Como, apesar deste contexto negativo, o PT ganhou as eleições presidenciais?
Há
várias causas. O neoliberalismo chegou tardiamente no Brasil, quando já estava
refluindo no resto do mundo. Em parte por isto, em parte por nossas virtudes,
conseguimos impedir os tucanos de implementar o neoliberalismo até o fim: por
exemplo, preservamos estatais importantes, como o Banco do Brasil e a Petrobras.
O que quer dizer que correlação de forças aqui não era tão negativa quanto em
outras partes. Por outro lado, apesar de também ter sido impactado, o PT
conseguiu ampliar sua influência eleitoral nos anos 90, o que funcionou como um
contraponto ao refluxo das lutas sociais naquele mesmo período e funcionou como
um acúmulo de forças fundamental para entender a vitória de 2002. E, por fim,
há um fato importantíssimo: uma parte da burguesia brasileira estava
descontente com o fundamentalismo neoliberal de FHC e não fez contra Lula 2002
o que havia feito contra o Lula 1989. Essas são algumas das causas que nos
levaram a vencer. A correlação de forças não impediu o PT de ganhar as eleições
presidenciais de 2002, mas produziu um governo muito diferente do que faríamos,
por exemplo, se tivéssemos vencido em 1989. Naquela época teríamos um governo
de esquerda, já a partir de 2003 tivemos um governo de centro-esquerda.
Em
que o PT avançou?
Aqui
é preciso distinguir as coisas. O PT nos anos 80 era o partido da luta contra a
ditadura e contra a transição conservadora, um partido de oposição, ancorado nas
lutas sociais e no socialismo como objetivo. Já nos 90 nos convertemos em
alternativa de governo contra o neoliberalismo. E a partir de 2003, viramos o
partido do presidente da República. Assim, do ponto de vista de massa, nossos
êxitos se confundem com os êxitos do governo, que de maneira muito resumida
consistem em ter melhorado a vida do povo, recuperado o papel do Estado e
adotado uma política de integração regional. Numa frase, estamos nos desfazendo
da herança maldita do neoliberalismo. Mas o Partido não pode ser avaliado
apenas pelo que fez ou deixou de fazer enquanto governo. Temos objetivos
históricos que vão muito além daquilo que um governo é capaz de fazer. E, neste
aspecto, o balanço é mais contraditório.
Você acha que nesses anos o PT retrocedeu?
As
pesquisas, inclusive as nossas, mostram que o PT
segue sendo o partido com maior apoio popular, 24%, muito à frente do segundo colocado,
que é o PMDB, com 6%. Mas somos os maiores, num ambiente em que cai o número de
brasileiros e brasileiras que manifestam preferência por algum partido: 61% em
1988, 44% em 2012. De maneira geral, podemos dizer que nos últimos dez anos
melhoraram as condições materiais de vida do povo brasileiro, mas a
subjetividade popular não acompanhou o ritmo. Por subjetividade, eu me refiro ao
ambiente cultural em geral, à postura dos meios de comunicação e da indústria
cultural, à qualidade da educação pública, à auto-organização social, à
democratização da política e à vida interna dos partidos. No concreto: hoje no
PT temos mais filiados-eleitores que filiados-militantes. E nossa vida interna,
nosso debate, está longe, muito longe, da que necessitamos para governar e
principalmente transformar profundamente o país.

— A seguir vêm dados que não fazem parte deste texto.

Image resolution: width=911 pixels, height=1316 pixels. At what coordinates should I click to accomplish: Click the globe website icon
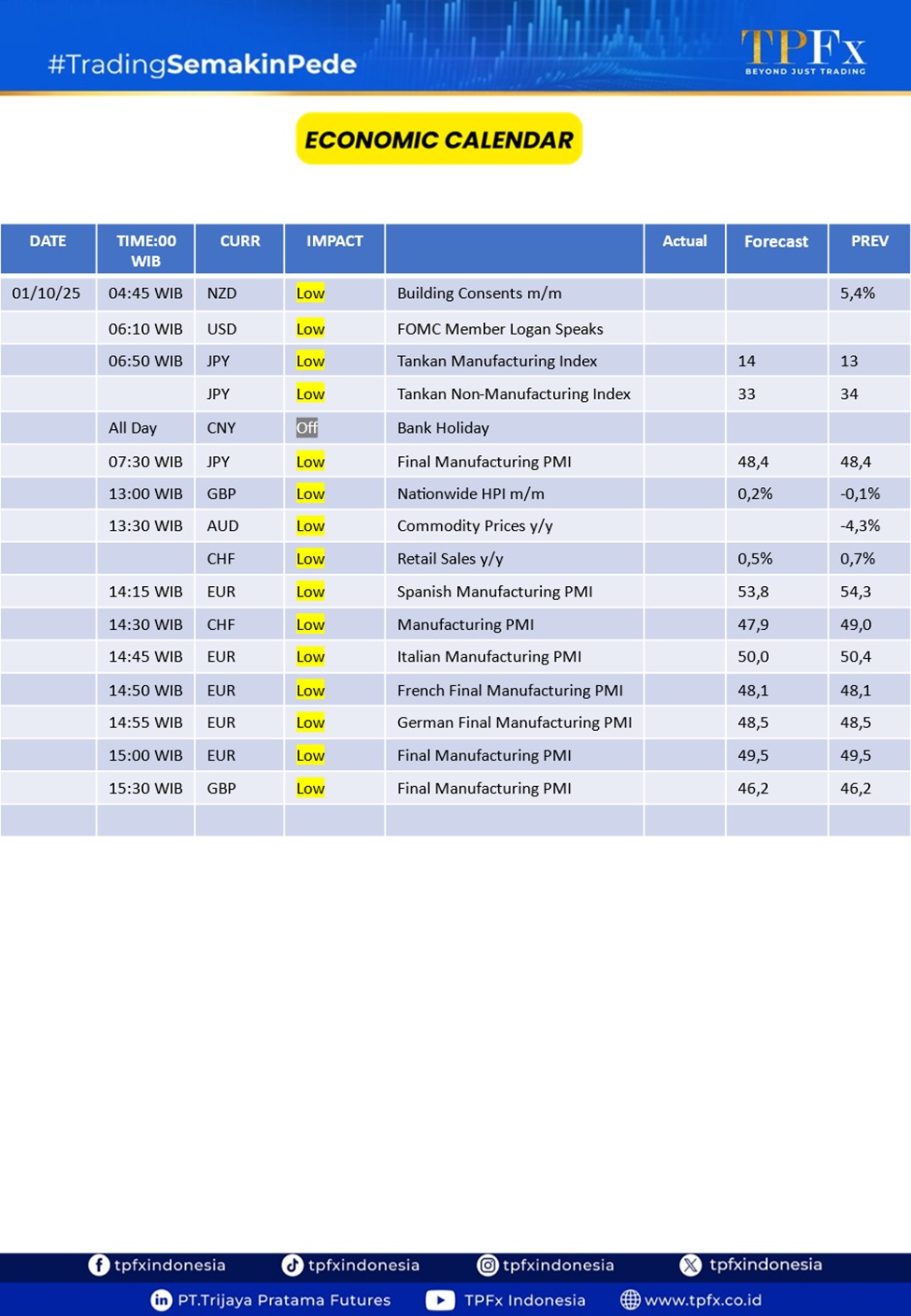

Apesar disto, podemos falar que o PT é hoje o maior partido de esquerda da
América Latina e um dos maiores do mundo?
Eu
evito usar esta expressão, porque me recorda uma frase de um ministro da
ditadura militar acerca da Arena. Brincadeiras a parte, o PT não é dos maiores
partidos do ponto de vista numérico. Pode ser que esteja enganado, mas acho que
o percentual de brasileiros filiados ao PT é inferior ao de uruguaios filiados
à Frente Ampla. Aliás, o PT precisa crescer muito em número de filiados, o que
exigirá garantir a existência de núcleos, de formação e de comunicação
partidária. Mas voltando a tua pergunta, embora numericamente possamos não ser
os maiores, ao menos proporcionalmente, do ponto de vista político o PT é visto
hoje como um dos partidos mais importantes do mundo e da América Latina. Não
apenas porque governamos o Brasil, com os êxitos já citados, mas também porque
expressamos uma esquerda que soube resistir relativamente bem à crise do
socialismo soviético e da social-democracia.

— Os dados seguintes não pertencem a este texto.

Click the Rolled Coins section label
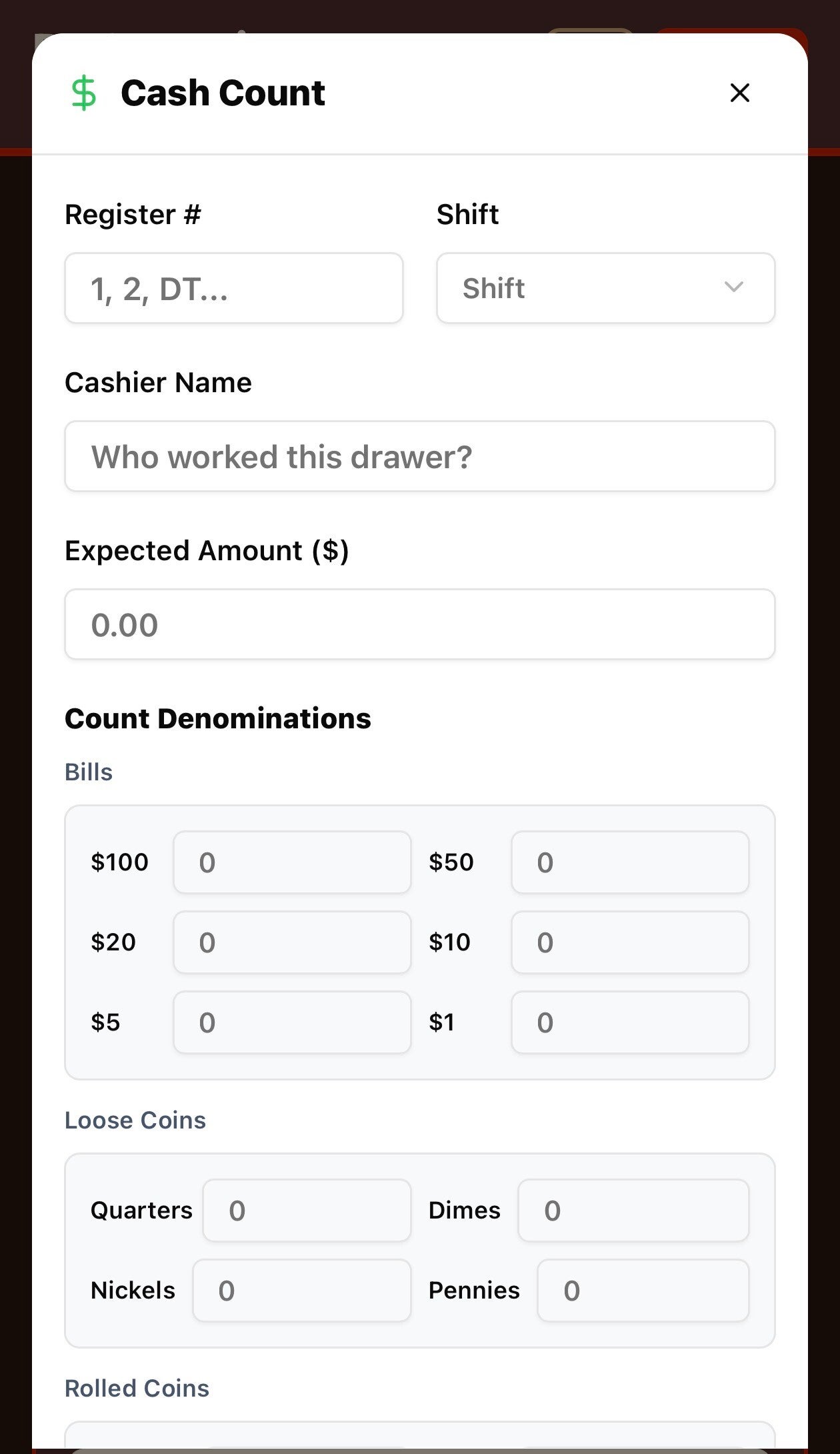This screenshot has width=840, height=1454. pos(137,1388)

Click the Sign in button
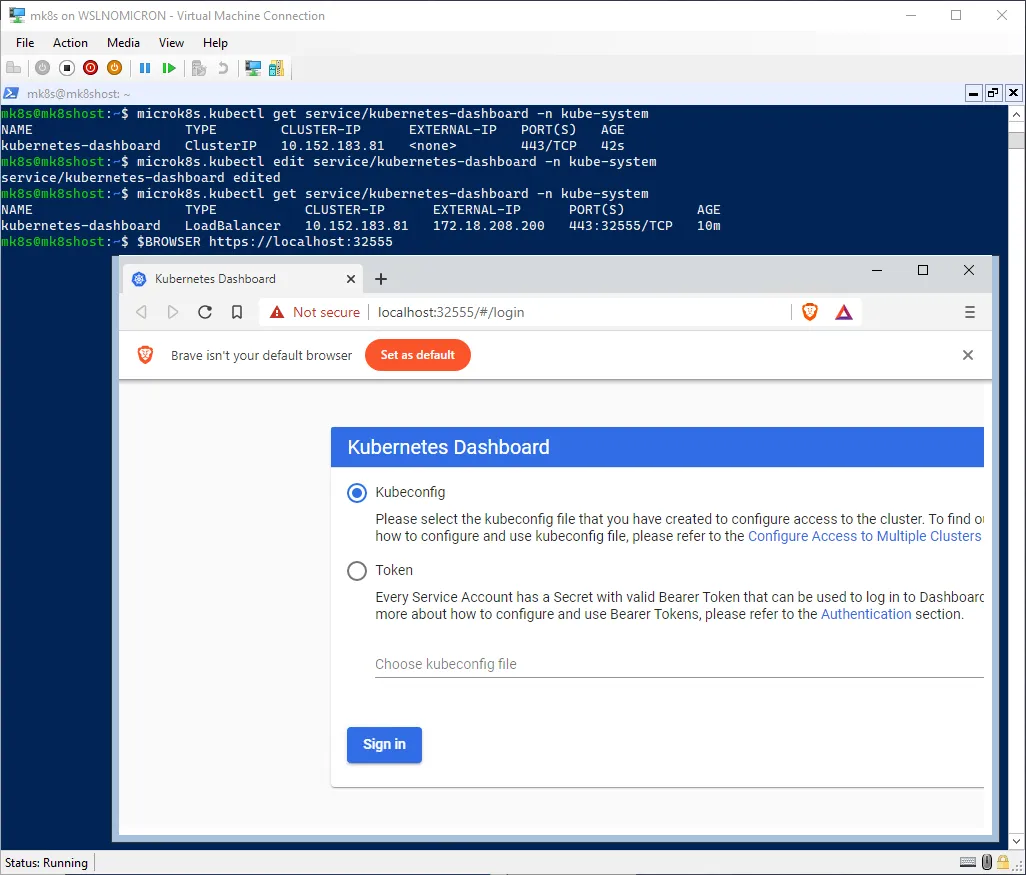(x=384, y=745)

Quais os principais desafios do Partido para o próximo período?
Um
dos desafios é não viver do passado glorioso, nem se conformar com o presente
exitoso. Noutras palavras: o PT não pode virar um partido que tem um grande
passado pela frente. Até porque, se fizermos isto, seremos derrotados pela
direita, que está se renovando, se reciclando, nos atacando e experimentando
caminhos para nos derrotar. Outro desafio é deixar de ser um partido de anos
pares, ou seja, um partido que vive fundamentalmente em função dos processos
eleitorais, dos governos, dos mandatos parlamentares e do pagamento das dívidas
das campanhas anteriores. Temos quer voltar a ser um partido que atua também
nos anos ímpares e que sabe combinar luta social, luta ideológica, construção e
partidária, com disputa eleitoral, ação parlamentar e governamental. Foi com
esta combinação de formas de luta que acumulamos forças para vencer em 2002. Um
terceiro desafio é construir uma estratégia que nos permita passar para uma
nova etapa, uma etapa de reformas estruturais no país. Aqui, em minha opinião,
trata-se de atualizar o programa e a estratégia democrático-popular e
socialista que o PT elaborou nos anos 80. Até porque, o sucesso relativo de
nossa ação governamental está recolocando os dilemas estratégicos que o Brasil
viveu naquela época. Evidentemente, um quarto desafio é a reeleição para a
presidência em 2014, ampliar nossa presença nos governos estaduais e nos
parlamentos.
Neste ano, além das comemorações dos 33 anos do PT, o partido realiza o
Processo de Eleições Diretas. Qual é a importância do PED?
Depende.
Se o regulamento do PED for respeitado, ou seja, se houver debate, democracia
interna e, principalmente, se pararmos de importar para dentro da nossa vida
interna práticas oriundas das eleições tradicionais, se tudo isto for feito, o
PED pode ser muito importante para formular uma nova estratégia para o PT
enfrentar a nova situação política, nacional e regional e mundial.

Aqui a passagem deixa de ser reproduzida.